12. Chapter Twelve

Chapter Twelve

Nico

I step out of the bathroom to the tail end of her call.

Erica’s curled on her side, the sheet pulled high, one hand clamped around my phone like it’s a lifeline. Her voice is low, urgent, trying too hard to sound normal. She says she’ll call later. She says she’s fine. She says she’s safe.

She ends the call fast, almost stabbing the screen, and sets my phone on the nightstand with careful fingers.

She turns her face away and hugs the blanket to her body like it can erase what happened. Like covering herself can rewind the night. Like if she pretends hard enough, she’ll find herself back in her own bed in her own room in the life she had yesterday.

Does she know how easy she is to read? That everything she’s feeling is written right there on her face.

She broadcasts everything. Her shoulders are tight. Her breathing is shallow. Her gaze keeps skidding toward the door, then snapping back to the bed like she’s afraid of what she’ll see if she looks too long.

Shame sits on her like a weight.

At work, she thinks she hides behind politeness. Behind “sir”, apologies, and that smile. She thinks if she stays quiet enough, nobody will notice what she’s carrying.

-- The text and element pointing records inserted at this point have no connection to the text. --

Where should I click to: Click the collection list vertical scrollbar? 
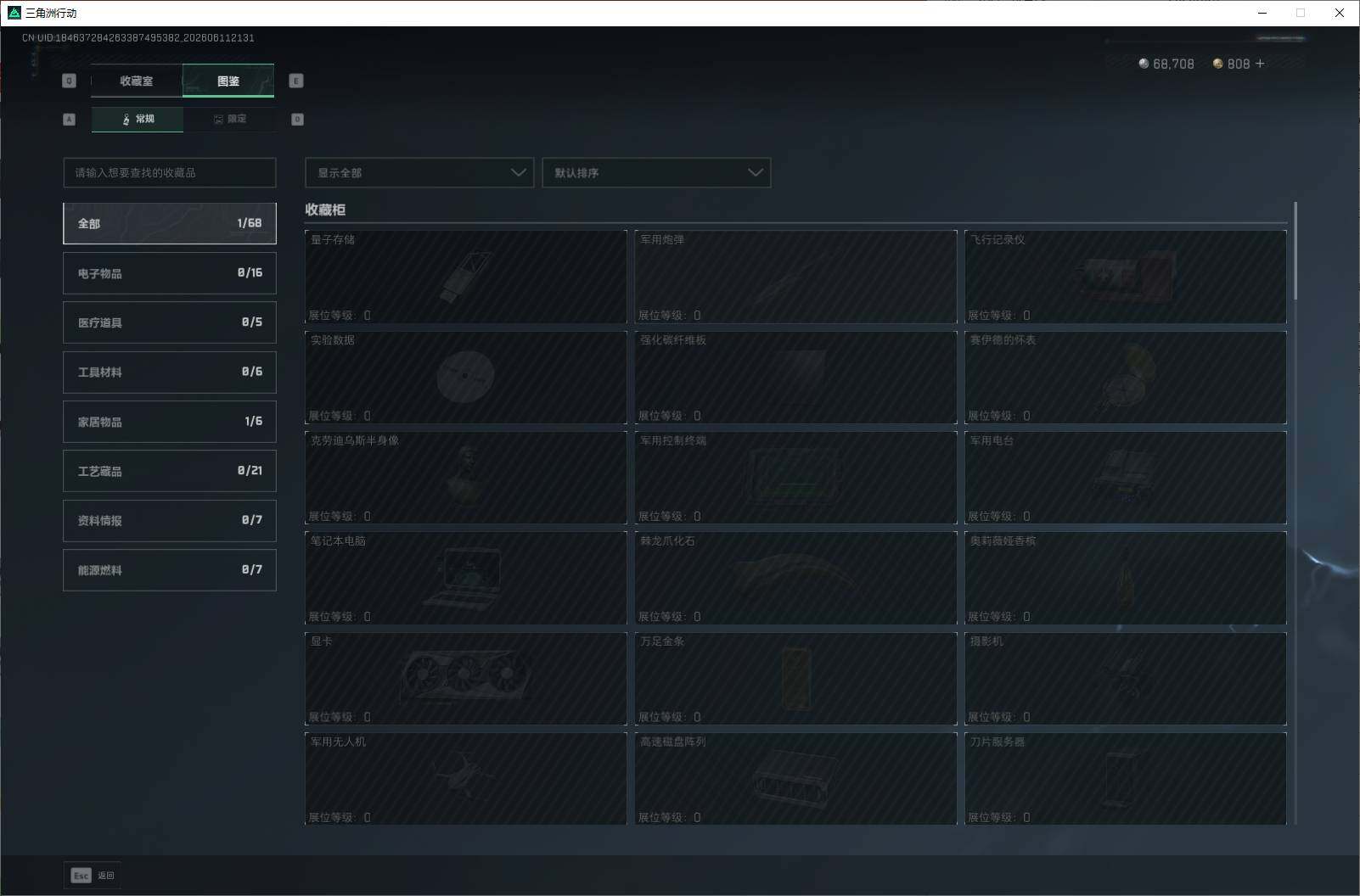pos(1295,251)
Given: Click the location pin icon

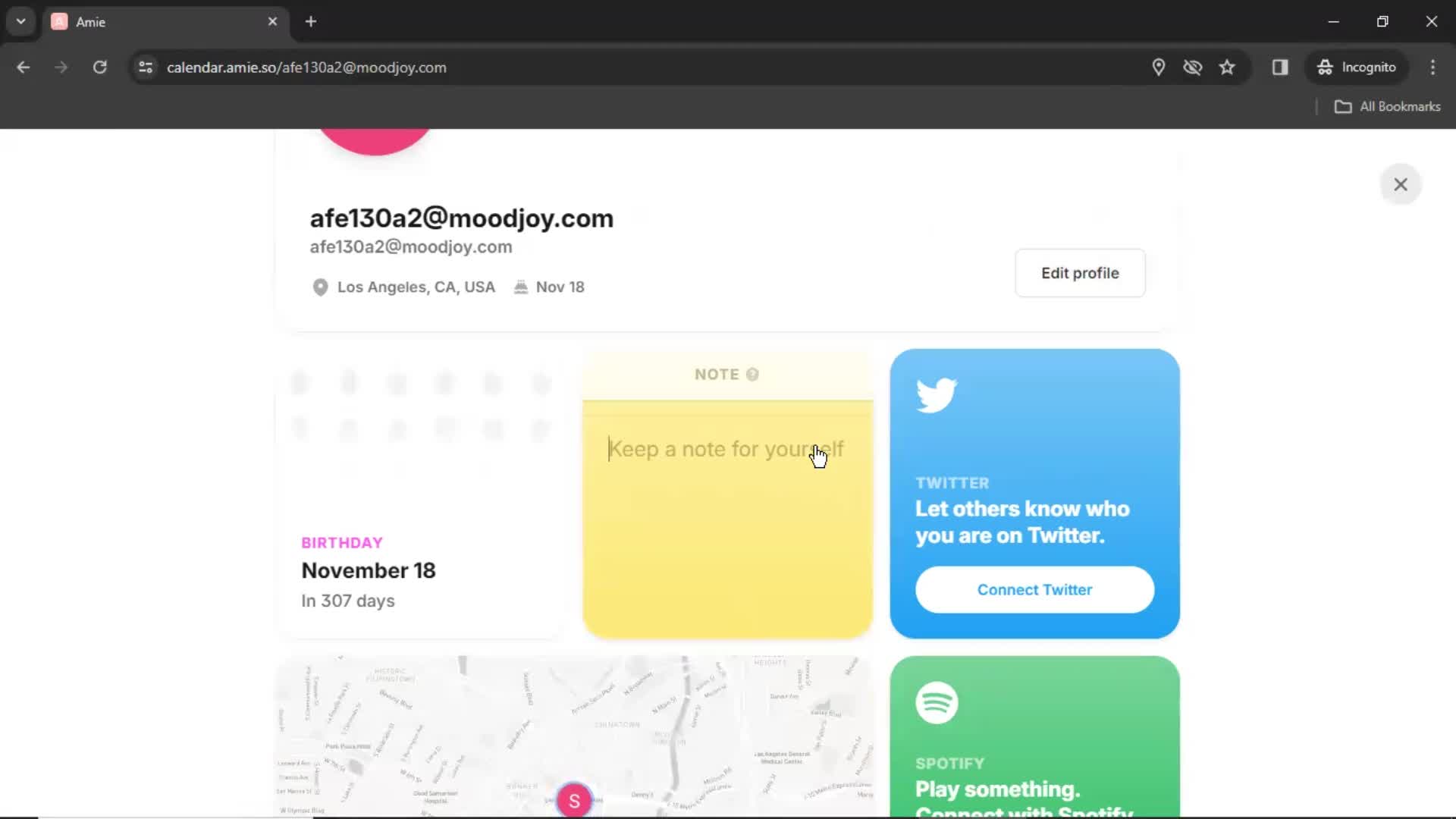Looking at the screenshot, I should (319, 287).
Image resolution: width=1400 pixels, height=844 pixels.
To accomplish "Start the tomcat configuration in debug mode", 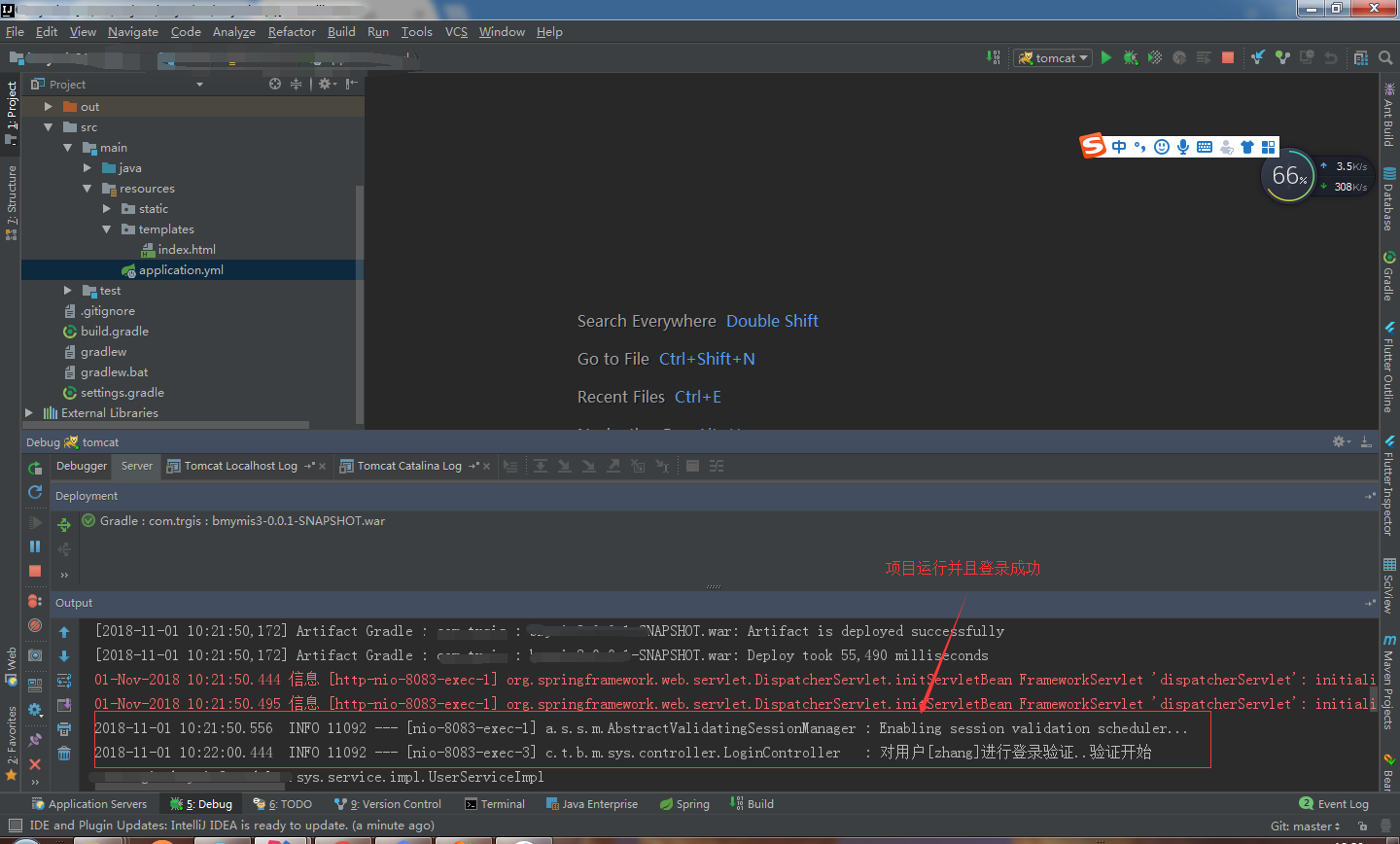I will pos(1131,57).
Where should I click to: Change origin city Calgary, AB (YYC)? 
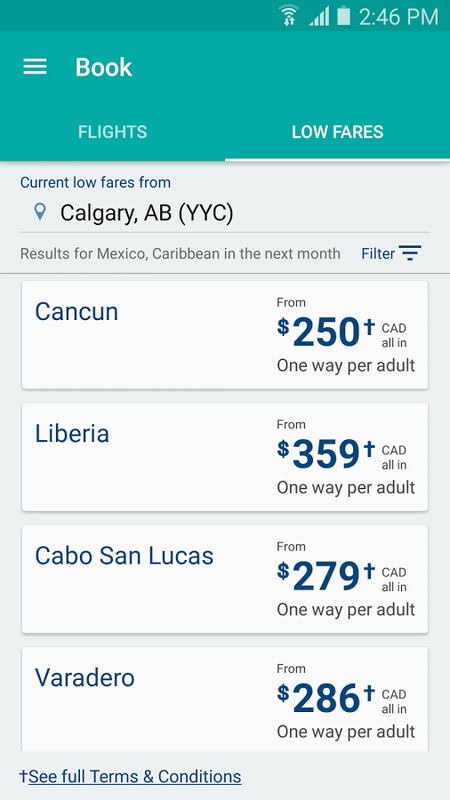tap(224, 212)
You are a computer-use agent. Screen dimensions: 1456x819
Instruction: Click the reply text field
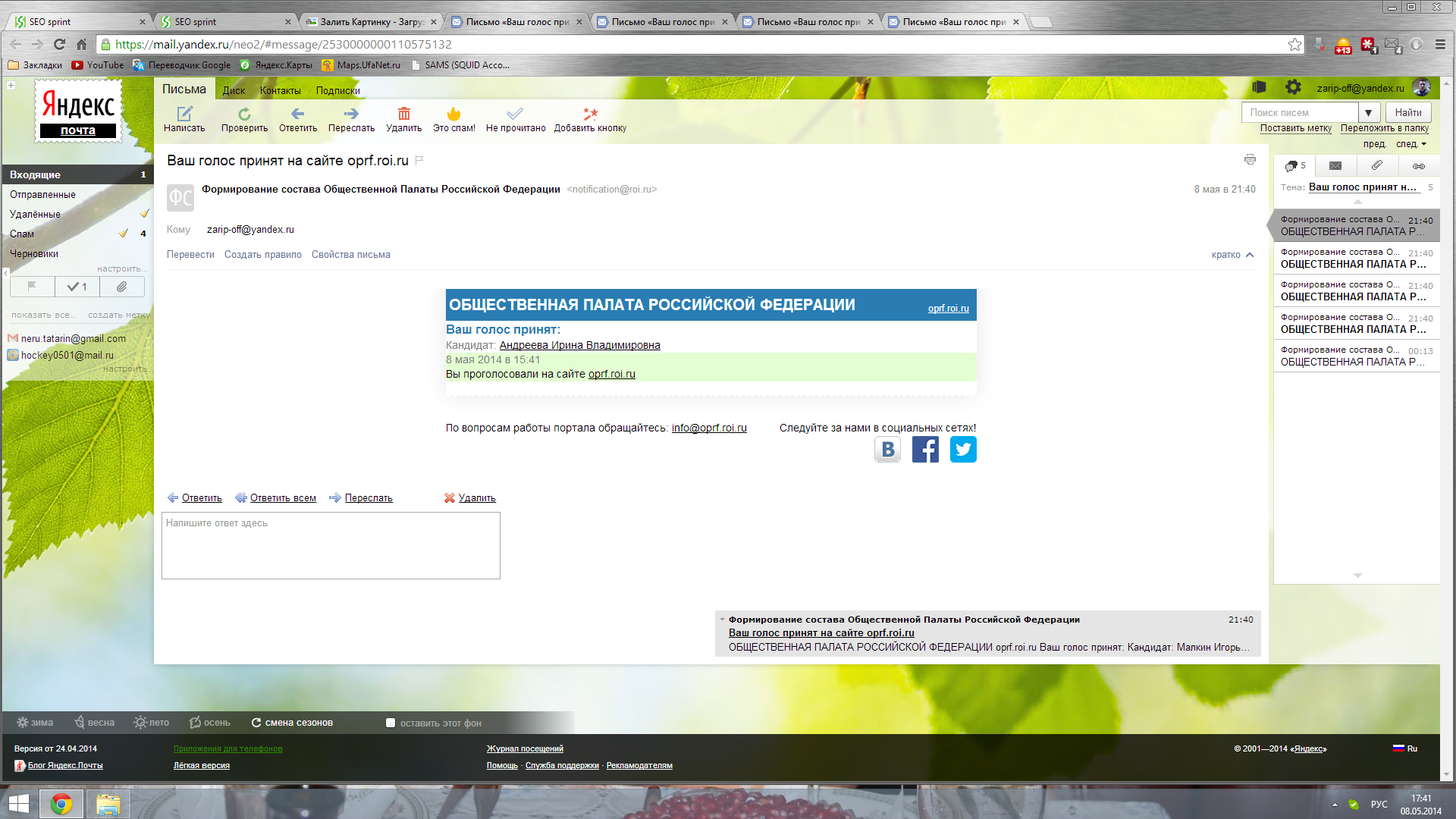pos(331,545)
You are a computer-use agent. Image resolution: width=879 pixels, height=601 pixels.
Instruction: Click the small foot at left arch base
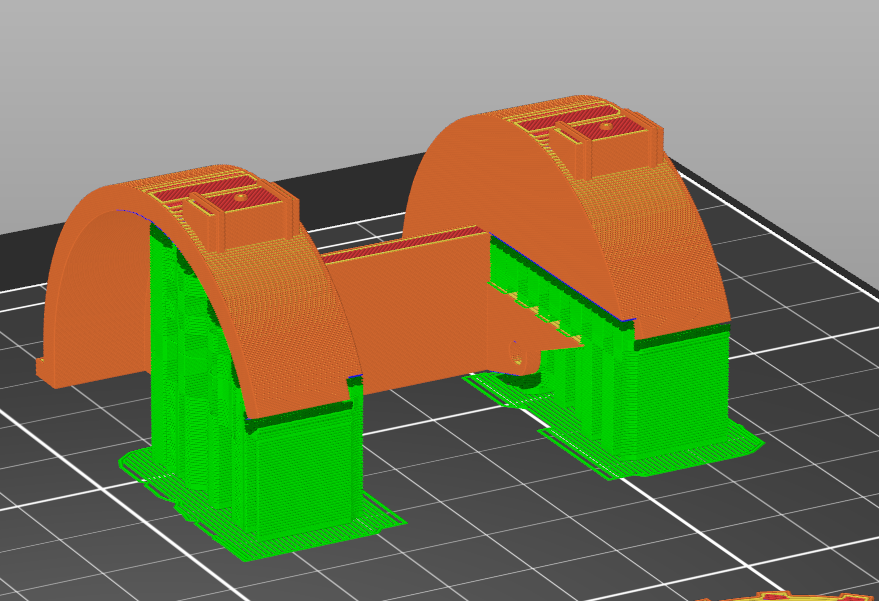(50, 371)
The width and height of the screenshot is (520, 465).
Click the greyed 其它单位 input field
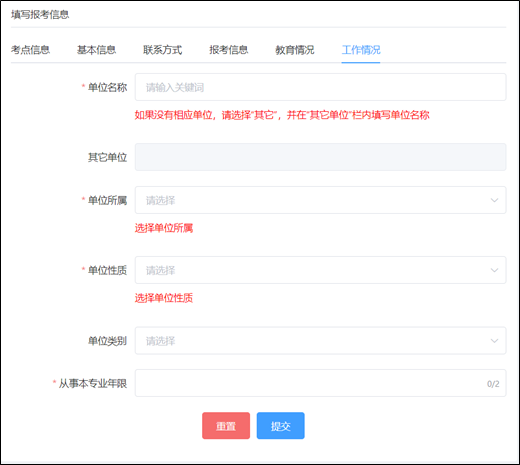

But this morning, there’s no office desk between us. No role to hide behind. No neat schedule, coffee runs, and email folders.

Just her in this bed, wrapped in a sheet she’s gripping like armor.

She’s naked under that blanket. I know it. I remember every inch of her. The soreness is written into the way she holds herself, the way her stomach tightens when she shifts, the way her thighs press together as if that will keep something in place.

My eyes cut to the blanket, and I feel the sharp instinct to correct her. To remind her of what I told her last night about hiding herself from me. The words are already there, ready on my tongue.

Then I stop.

The agreement is done. The night is done. The transaction is done. She isn’t mine anymore.

And the fact that I feel anything about that—anything that isn’t relief—irritates me more than I want to admit.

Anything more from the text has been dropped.